Sorry for the long post below – I’ve never been accused of being concise…
So, some progress today. I actually bought a separate NEO-M9N board last week with an external SMA patch antenna and bench tested that with u-center via USB cable to make sure that it was working nicely before installing it in my blueboat. Worked beautifully, got extremely fast fixes, even from a cold start. I then designed and 3D printed a nice little bracket for the Taoglas MagmaX antenna and mounted it on the inside of the port module, similar to how the mRo card is mounted on the starboard side, and again tested this out in my backyard with u-center via USB cable to my laptop — again, it worked beautifully.
I then hooked it into the Navigator via its built-in UART, with power coming from the 5V side of the fuse block on the port side – and lo-and-behold, it started behaving exactly like my mRo unit within a minute of turning on the boat: tracking lots of satellites, but refusing to flip to “3D Fix”, which it had done within seconds during my earlier testing. I panicked a bit and cursed myself for not having backed up the parameters to a file before doing this, but discovered that I could “revert to default configuration” within u-center, to “rescue” it: within u-center, go to View → Configuration View, then near the top of the list on the left, select the CFG (Configuration) page, and then select the “Revert to default configuration” item. Then down below the list on the left, click Send, and it should immediately flip to 3D Fix mode (assuming it’s tracking lots of satellites).
With the non-mRo GPS now working, I started doing some testing. The GPS board I bought has a little PPS LED that blinks at 1Hz when it has a proper fix (the mRo card has this too, it blinks pink when it’s got a fix, I believe – not to be confused with the other LED on there that’s controlled by the Navigator and can blink one of several different colours to indicate the state of ArduRover’s happiness). I again turned on the boat, the GPS acquired a hot start fix within seconds (as indicated by the blinking PPS LED) while the boat booted up, and again, once ArduRover was up and running, the PPS LED quit blinking, indicating no fix. I again connected using u-center and confirmed that it was back to the way my original mRo card was: tracking, but no Fix. I was able to reproduce this behaviour several times.
Having now conclusively determined that something in the Navigator was mis-configuring the GPS (when I have some time, I aim to determine exactly what setting is causing this behaviour), I went about turning off GPS_AUTOCONFIG in ArduRover, and manually setting various things in both the ArduRover parameters and on the GPS card.
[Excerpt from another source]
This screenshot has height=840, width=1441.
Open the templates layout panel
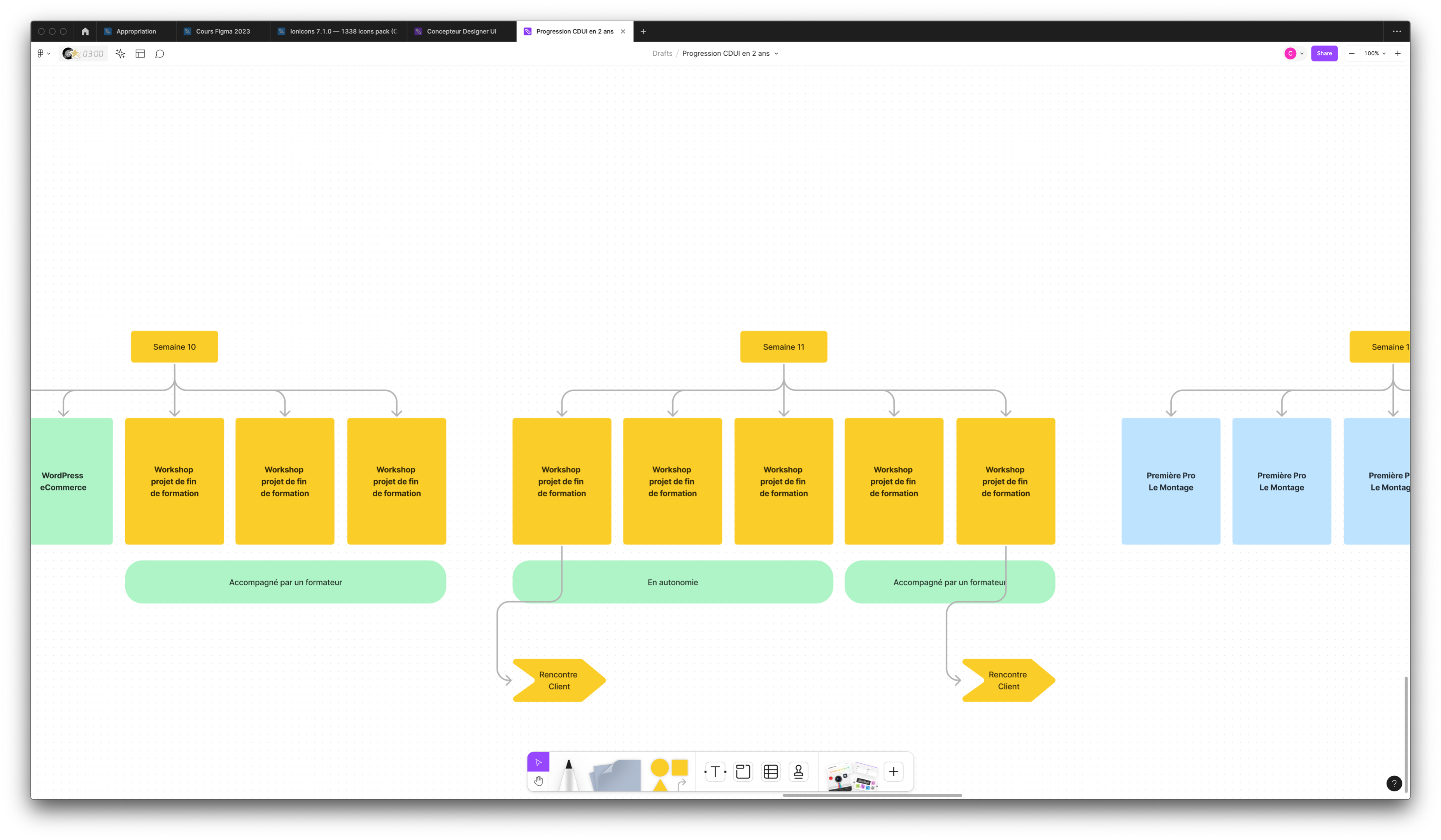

For example, as others have done in other threads, I configured the GPS card to only output NMEA on UART1, then set the ArduRover GPS_TYPE to NMEA (I first tried manually setting it to the ublox protocol on both sides, but couldn’t get it to work, but may try again now that I have things more or less working), as well as playing with baud rates, etc. But having “rescued” my second GPS card by restoring default settings, I held my breath and did the same thing to the stock mRo card that came with my Blueboat – and guess what, it worked! The instant I hit “restore default settings” and clicked Send, the mRo card immediately got a 3D Fix. So I then configured it the same way as the other board, and now both are working beautifully.
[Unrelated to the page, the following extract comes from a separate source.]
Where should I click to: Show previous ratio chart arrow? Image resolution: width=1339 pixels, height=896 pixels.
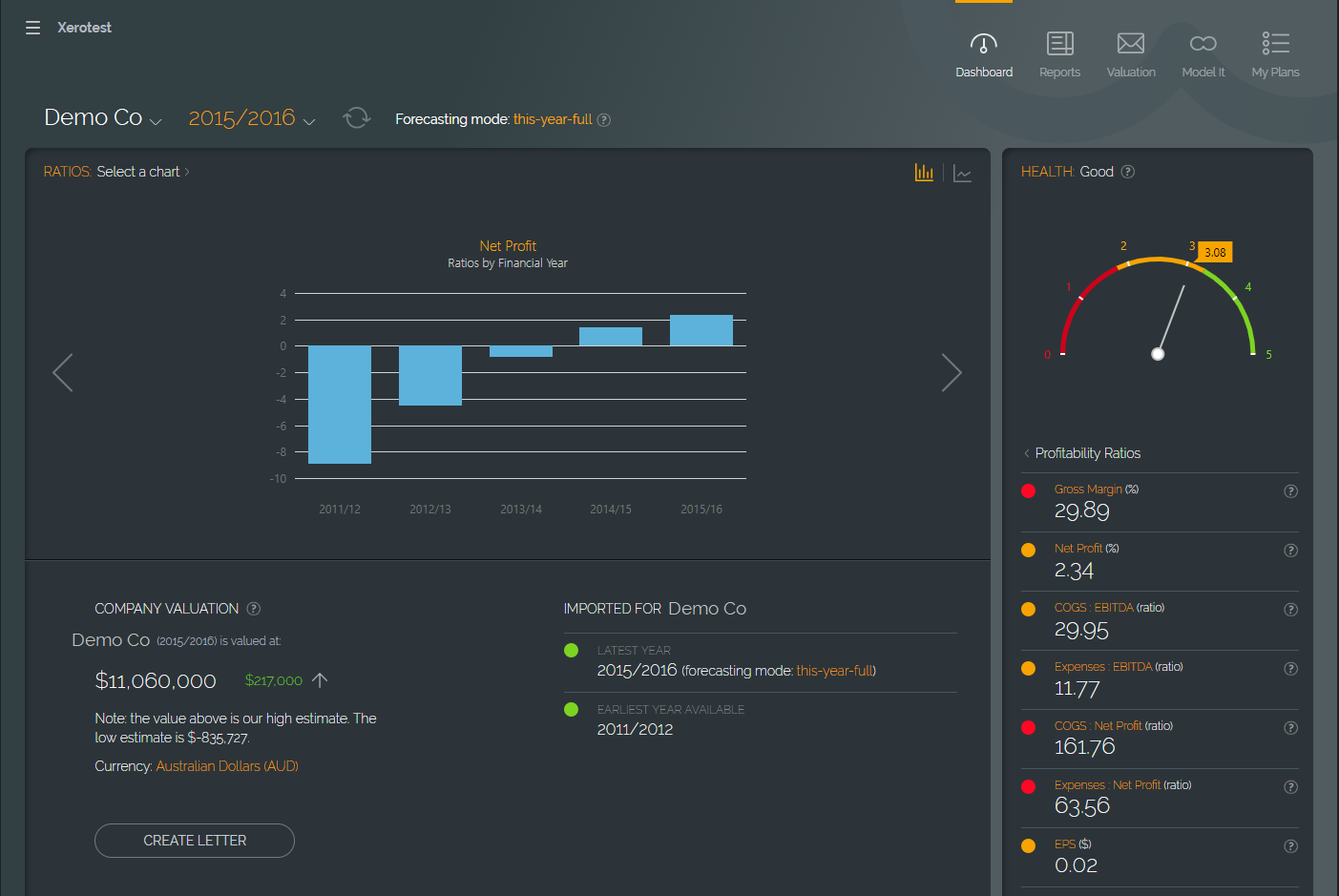coord(63,373)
So, in a nutshell: it looks to me like something in ArduRover’s autoconfig function is doing something that these M9N chips don’t like. I’d prefer to use the ublox protocol instead of NMEA, but it’s relatively easy to switch to that once things are confirmed to be working in a future update. For now, I’ll live with the less-efficient NMEA data stream. (a small tip: you can safely turn off the GxGSV messages, the boat seems quite happy without them, and they fill up about half of the NMEA ascii stream being sent – in other words, disabling GSV messages cut the total message block size roughly in half)
So, give all of that a try. It’s a pain taking the mRo card out from underneath the wifi modem – it’d be sweet if you could easily plug in a microUSB cable from the side or something. But mine is now working and back in its original spot, with a redundant unit now installed in the other hull.
Hope this helps!
EDIT: I’ve recently discovered that you can remove the GLL and GSA messages too, ArduRover doesn’t parse those. GSA in particular is a pretty large message, so removing that will cut down on your message block size considerably.